I am disappointed. I had spent the last week feeling very happy about the possibility of John Kerry as president. As last night wore on, it was hard to stay optimistic, though I tried. The ups and downs of this entire year seemed to be shoved into one draining night. And then, it was just over.
I once saw author Toni Morrison on Oprah (Yes, I’ve been known to watch Oprah) and she said, “Love is a risk that brave people take.” I think I could say the same about politics today. For myself, my new wife, and many of my friends, this was our “coming of age” election. We were all deeply invested in this one. Our emotions ran high throughout the year and I had many spirited discussions with political allies and opponents.
There is a certain hope that comes with the possibility of change. And for many of us, we felt in the end we would prevail because truth would transcend polls and rhetoric.
The emotional investment many of us have made in our candidate and our party over the last year should not be forgotten. And I cannot even begin to speak for the hundreds of thousands of people who took to the streets and gave their hearts to this effort. Three years ago George Bush was a lock for reelection with a 93% approval rating. While he did win, it was not a resounding victory, nor was it a mandate from the American people.
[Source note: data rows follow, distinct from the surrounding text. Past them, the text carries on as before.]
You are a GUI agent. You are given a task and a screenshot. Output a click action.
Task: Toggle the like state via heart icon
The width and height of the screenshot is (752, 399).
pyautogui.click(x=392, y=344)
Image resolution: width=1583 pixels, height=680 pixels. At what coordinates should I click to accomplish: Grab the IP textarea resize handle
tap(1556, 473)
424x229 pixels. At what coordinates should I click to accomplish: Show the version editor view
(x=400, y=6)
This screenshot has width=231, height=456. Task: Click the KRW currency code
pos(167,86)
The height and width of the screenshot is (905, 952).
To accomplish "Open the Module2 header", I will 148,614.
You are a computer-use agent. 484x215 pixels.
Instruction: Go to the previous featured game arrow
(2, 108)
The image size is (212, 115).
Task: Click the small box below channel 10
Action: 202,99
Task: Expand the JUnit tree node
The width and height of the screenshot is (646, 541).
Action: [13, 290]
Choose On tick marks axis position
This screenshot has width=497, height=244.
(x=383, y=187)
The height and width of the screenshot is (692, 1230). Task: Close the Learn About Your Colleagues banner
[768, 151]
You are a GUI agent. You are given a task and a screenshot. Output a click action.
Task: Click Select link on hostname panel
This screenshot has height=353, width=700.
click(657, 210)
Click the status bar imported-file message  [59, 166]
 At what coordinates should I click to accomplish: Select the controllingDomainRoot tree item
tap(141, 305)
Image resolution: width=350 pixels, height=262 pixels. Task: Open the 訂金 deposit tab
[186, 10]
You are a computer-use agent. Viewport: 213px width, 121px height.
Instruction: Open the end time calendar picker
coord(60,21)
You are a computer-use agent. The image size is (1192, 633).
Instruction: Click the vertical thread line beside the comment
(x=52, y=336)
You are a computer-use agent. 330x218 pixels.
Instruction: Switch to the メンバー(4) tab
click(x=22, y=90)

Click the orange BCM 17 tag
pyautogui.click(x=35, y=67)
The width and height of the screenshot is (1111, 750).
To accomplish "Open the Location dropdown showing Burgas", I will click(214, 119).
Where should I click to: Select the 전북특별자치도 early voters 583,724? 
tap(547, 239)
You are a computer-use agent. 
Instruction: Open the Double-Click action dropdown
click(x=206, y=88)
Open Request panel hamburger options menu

So many people worked so hard to make this election the close affair that it was. We should take our time to mourn, lick our wounds, whatever. But don’t feel like it was all for nothing. We were off by a couple of percentage points. If we walk away from this fight now, we will not make up those 2-3 percentage points with the rest of America.
The most important thing we can do now is keep ourselves informed. There was a lot of high talk from all politicians today about healing this rift and coming together. Let’s hold them to this. In the coming weeks, a new supreme court justice may be chosen. We cannot accept partisanship in this matter. Our ability to move this democracy lies in communicating with our senators and congressmen.
That is what we can do to remain engaged and active. And we can keep talking with each other. I loved the political dialog we had going this past year. Among my close friends, I felt like a number of us came out of our political shells and can now participate in the process with thought and passion.
Thank you to anybody who listened to me. In hindsight I wish I had done more.